Lauréat du prix littéraire des Grands Espaces 2010 pour Le grand exil, Franck Pavloff nous présente, dans L’homme à la carrure d’ours, un univers fascinant. Un Grand Nord post-industriel où gisent les débris de tôle, de fer, de béton d’une époque révolue. Une sorte d’après-monde où survivent tant bien que mal d’anciens ouvriers abandonnés, réunis en clans, en groupes d’appartenance où règnent la méfiance et la peur d’autrui. Imaginons un croisement entre La route de Cormac McCarthy et les grands récits nordiques de Jack London, et on obtient une impression assez juste du monde dépeint ici par Pavloff.

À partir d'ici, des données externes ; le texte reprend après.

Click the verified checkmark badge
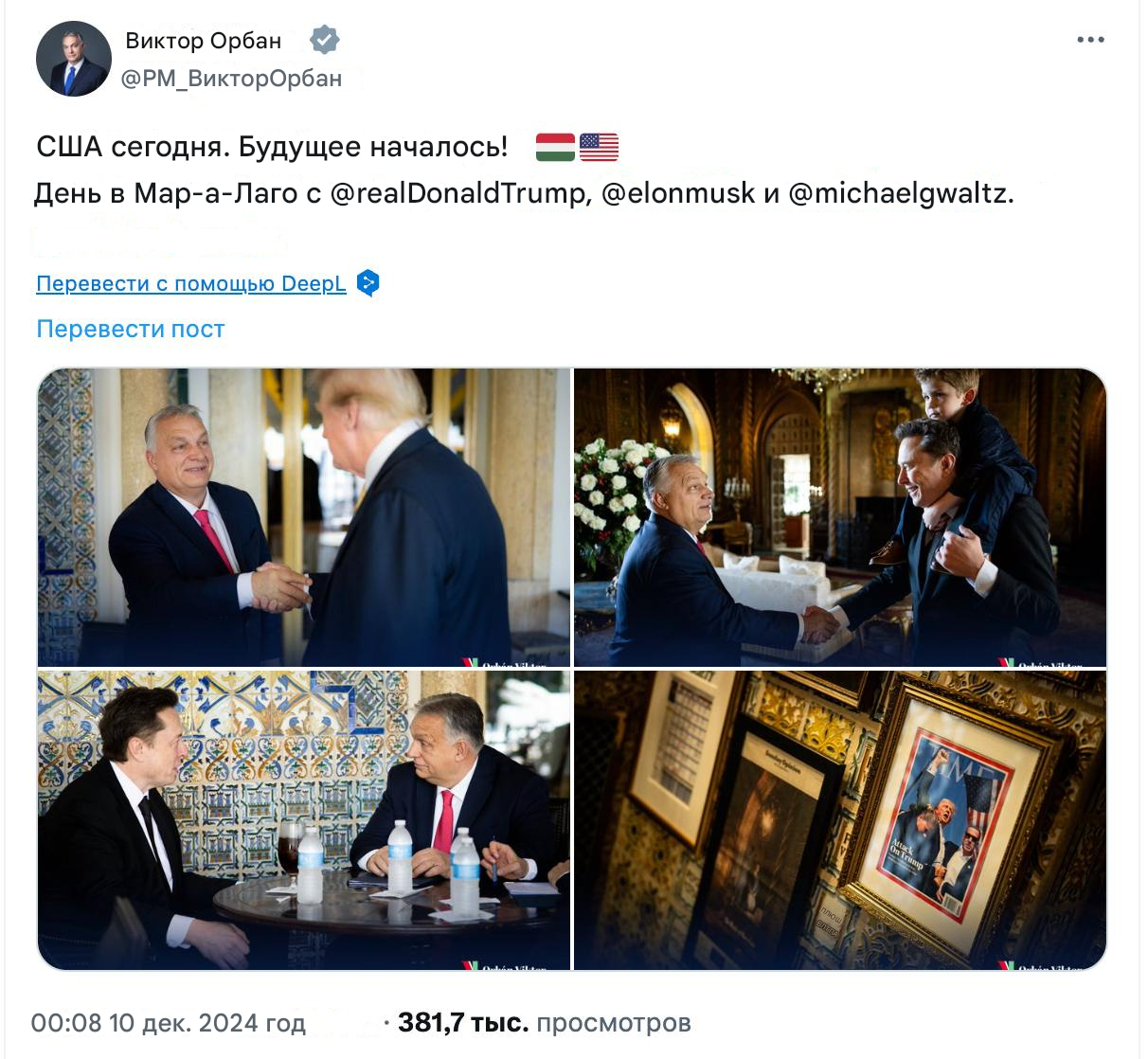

Rudesse du climat et dureté des êtres condamnés à y vivoter sans même l’ombre de l’espoir d’une vie meilleure, plus douce et moins désolée, moins désolante : c’est dans cette réalité grise et morne que se déroule ici le quotidien. Mais, au milieu des ruines et des barrières, et défiant tout principe d’appartenance, il y a Kolya, sculpteur hanté par le deuil, et Lyouba, unique jeune femme de la zone. Deux solitaires, deux blessés. Deux indomptables rêveurs surtout. Deux assoiffés d’ailleurs.
L’homme à la carrure d’ours, c’est surtout l’histoire de ces deux êtres-là et celle de leur amitié. Et, soyons honnêtes, de belles histoires d’amitié, la littérature ne nous en offre pas si souvent que ça. Or celle-ci est magnifique. Magnifique parce que celui qui la raconte arrive à faire entendre, à travers l’aridité du langage – reflet du paysage –, cette sorte de poésie silencieuse qui unit les véritables amis. Car, non, la parole amicale n’est pas faite que de confidences ou d’histoires partagées. Et, non, la parole amicale ne tolère ni le blabla quotidien ni la rumeur du monde.
La parole amicale est instinctive, elle est écoute, respect des limites, des pudeurs de l’autre. Elle ignore la curiosité malsaine, n’a rien à faire des menus détails du passé de l’autre. Au contraire, elle s’abreuve à son regard, y puise sa propre force, le courage de continuer. Elle donne du souffle au corps et du relief aux plaines, ouvre l’horizon et garde ouverts les yeux, les mains. Et, entre Lyouba et Kolya, il y a tout ça.
Côte à côte, ils vont, fouettés par le vent mais toujours debout, secoués par le froid, ce grand froid qu’ils ne peuvent qu’aimer sans retenue puisque c’est lui et lui seul qui les a formés, les a faits téméraires et fiers… et forts – si forts de solitude. Les côtoyer, c’est marcher avec eux. Les écouter se taire, c’est rêver avec eux. Et, surtout, recevoir, comme une bourrasque en plein visage, une sublime leçon d’amitié.